== Consignes ==
A) D'après le texte sur la souffrance, à la suite de quel événement le jeune musicien est-il devenu aveugle ?
B) Résumez plus brièvement le paragraphe du texte sur la souffrance qui commence par « Il est possible de dépasser sa souffrance », en conservant ses idées principales.
C) Prolongez le texte sur la souffrance en poursuivant après sa dernière phrase.

== Texte ==

_ _ _ _ _

Il est possible de dépasser sa souffrance. Cela ne diminuera pas son intensité, mais de notre attitude face à elle pourront venir notre "délivrance" et notre croissance intérieure. Mal y répondre aura l'effet inverse : affaiblissement de notre être et amoindrissement de la beauté de notre caractère. Non pas que la souffrance soit une vertu en elle-même. Une telle conception cache un certain masochisme mystique. Mais nous pouvons choisir de bien réagir par rapport à la douleur, afin de grandir, de connaître, d'apprendre, de progresser. Du mal peut sortir le bien.
Comment ? Premièrement en prenant le temps de réfléchir et d'analyser ce qui se passe en nous. Être conscient de moi, de ce qui se joue en moi, de mes peurs, de mes frustrations : et si la souffrance était propice à une intériorité salutaire, si derrière les ténèbres perçait une lumière ?
Quelques fois, d'heureux changements de vie sont déclenchés par une épreuve terrible : comme pour ce jeune maghrébin d'un quartier difficile, emmuré dans sa délinquance, inconscient de sa situation, incapable de penser à se sortir de là. Maintenant, c'est un musicien doué, impliqué dans des groupes de la ville et dans une radio. Il a un métier qui le passionne, un avenir ouvert devant lui. Comment a-t-il opéré la métamorphose ? "Grâce", dit-il, "à l'accident" qui lui est arrivé. Il est en effet devenu aveugle, suite à une explosion qu'il avait provoquée. Il aurait pu s'enfoncer encore plus dans les ténèbres. Il en a fait un tremplin pour changer de vie. Bel exemple ! Beau courage !

_ _ _ _ _

== Extrait des données ==
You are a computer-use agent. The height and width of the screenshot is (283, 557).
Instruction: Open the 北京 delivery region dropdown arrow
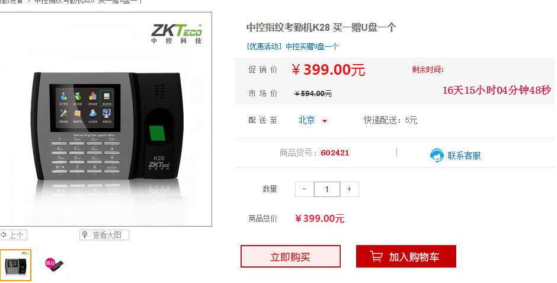pos(324,121)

_ _ _ _ _

== Réponses ==
A) Il est devenu aveugle à la suite d'une explosion qu'il avait lui-même provoquée.

B) On peut dépasser sa souffrance sans en réduire l'intensité : notre attitude face à elle peut nous apporter délivrance et croissance intérieure, alors qu'une mauvaise réponse nous affaiblit. La souffrance n'est pas une vertu en soi, mais bien y réagir permet de grandir et d'apprendre. Ainsi, le bien peut naître du mal.

C)
Les évènements tragiques nous remettent en question, ébranlent nos idées reçues, disloquent les illusions ou les croyances erronées sur lesquelles reposent parfois nos vies. Et si ce qui me faisait mal était en vérité une atteinte à mon orgueil, à mon égoïsme ? Pour celui ou celle qui ose regarder la réalité en face et se remettre en question, le "déshonneur" peut devenir une chance. Quel épanouissement ce sera alors ! Quel bienfait pour lui (ou elle) et pour son entourage ! Ainsi, des menaces (et seulement des menaces) de divorce obligent-elles bon nombre de maris à revoir sérieusement leur comportement vis-à-vis de leurs proches. Pour celui qui souffre mais qui sait ouvrir les yeux sur lui-même, c'est un nouveau départ dans la vie, qui peut suivre.
Enfin, parler de sa plaie à quelqu'un d'autre est également nécessaire : lire, écouter, rechercher les conseils sages, dans une volonté d'échange et de partage. Dans la douleur, les gens se rapprochent les uns des autres. C'est une des conséquences bienheureuses de la souffrance. Celle-ci nous renvoie à notre humanité fragile et vulnérable. Nous (re)découvrons que nous avons besoin les uns des autres.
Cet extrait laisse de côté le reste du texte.